A series of twisting outcrops protecting a natural harbour mark your arrival in the diminutive capital of St Mary, PORT MARIA. As you round the last bend, a stunning view of tiny and forested Cabarita Island is revealed, right in the middle of the bay and well known for its variety of bird species. Once one of Jamaica’s most picturesque towns – nestled around a crescent bay with lots of cut-stone and faded gingerbread fretwork alluding to more auspicious times – it’s now rather a scruffy place with little to keep you. West of the centre and marked by two sizeable royal palms at its gates is the quaint cut-stone St Mary Parish Church, dating back to 1861, with the weathered gravestones of its cemetery extending down to the sea. Nearby, in the middle of the playing field, is a monument to black freedom fighter Tacky, while the covered “ben-dung” fruit market (main day Friday) – so called as you must literally “bend down” to get items spread out over the ground – is a maze of dingy paths winding through piles of yams, bananas and assorted local produce.

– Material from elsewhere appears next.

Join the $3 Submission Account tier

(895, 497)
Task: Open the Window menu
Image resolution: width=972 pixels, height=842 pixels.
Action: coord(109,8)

A bridge crossing the murky Ochom River brings you into the centre of Port Maria, where the streets of yellow stone and timber are laid out in a rough grid. Bear in mind that the centre effectively shuts down on Wednesday afternoons – not a good time to appreciate the usual hustle and bustle. At the eastern end of town is Pagee Beach, where you can arrange a combined fishing trip and visit to Cabarita Island (approx US$25/person) with local fisherman “Wiggle”. He moors his boat at one end of the greyish sand, which, although strewn with sea grass and debris, extends in a long picturesque sweep backed by palms. If you’re here in early August come along to the annual Fisherman’s Regatta, held on the first Wednesday after Independence Day, which showcases a fishing competition as well as lining up all the local sound systems along the town’s streets.